Data records
|---|

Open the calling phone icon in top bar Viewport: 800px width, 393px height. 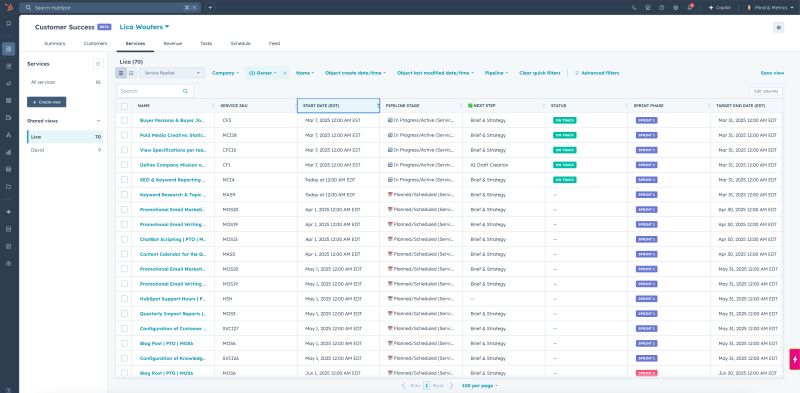[x=634, y=8]
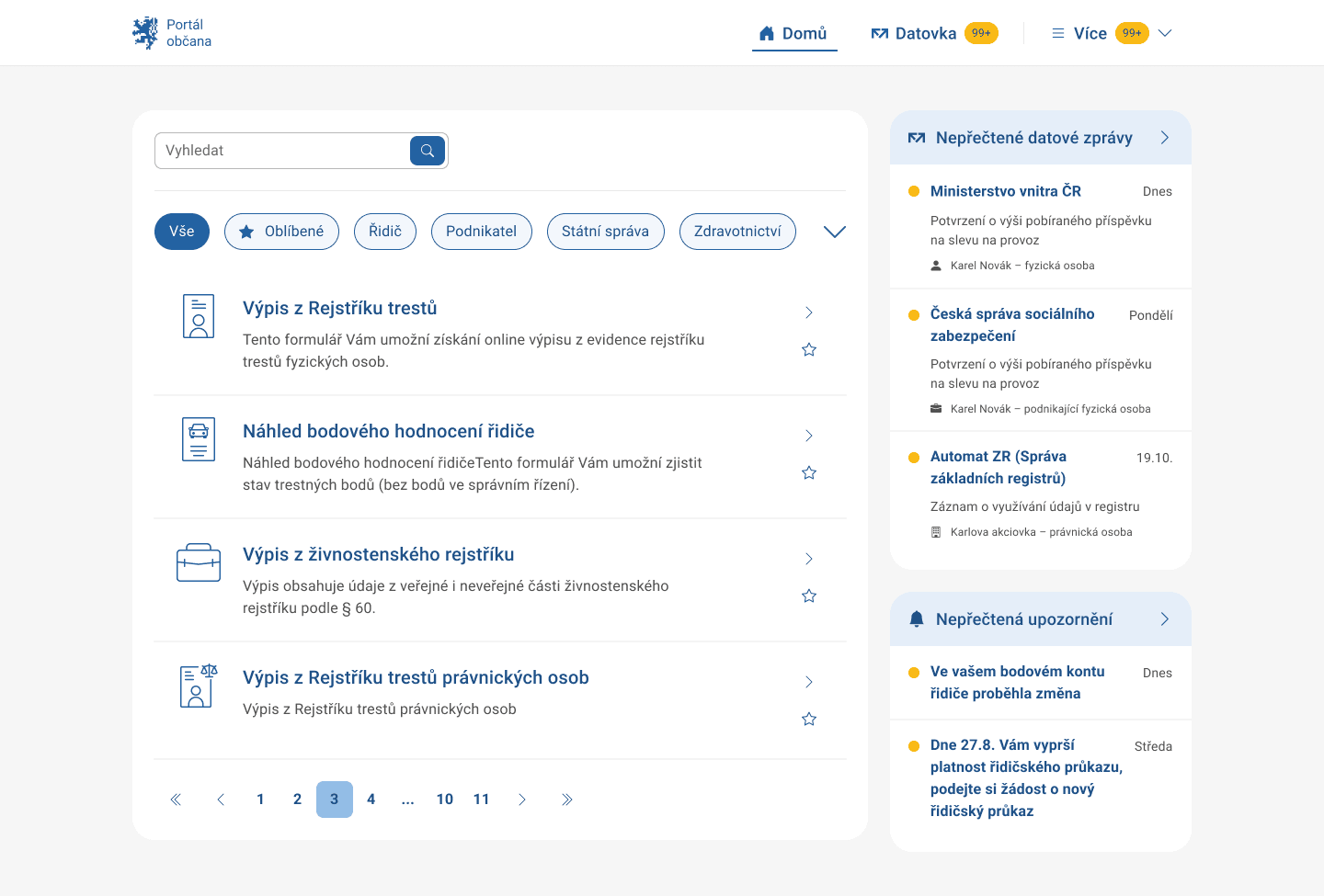Click the Portál občana lion logo
Screen dimensions: 1324x896
click(x=146, y=32)
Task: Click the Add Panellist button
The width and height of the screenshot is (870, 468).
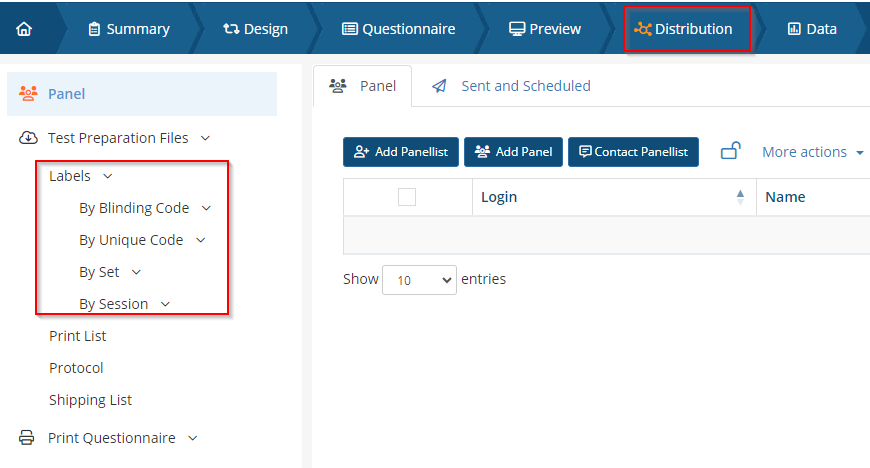Action: [400, 152]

|---|

WORK INSTRUCTIONS:
Format the items above as a Markdown table with the columns "Row" and "Text." Start at the line with "Task: Click the Add Panellist button", continue through the end of the items, skip blank lines, and leave the pictures out.

THE REPLY:
| Row | Text |
|---|---|
| 1 | Task: Click the Add Panellist button |
| 2 | The width and height of the screenshot is (870, 468). |
| 3 | Action: [400, 152] |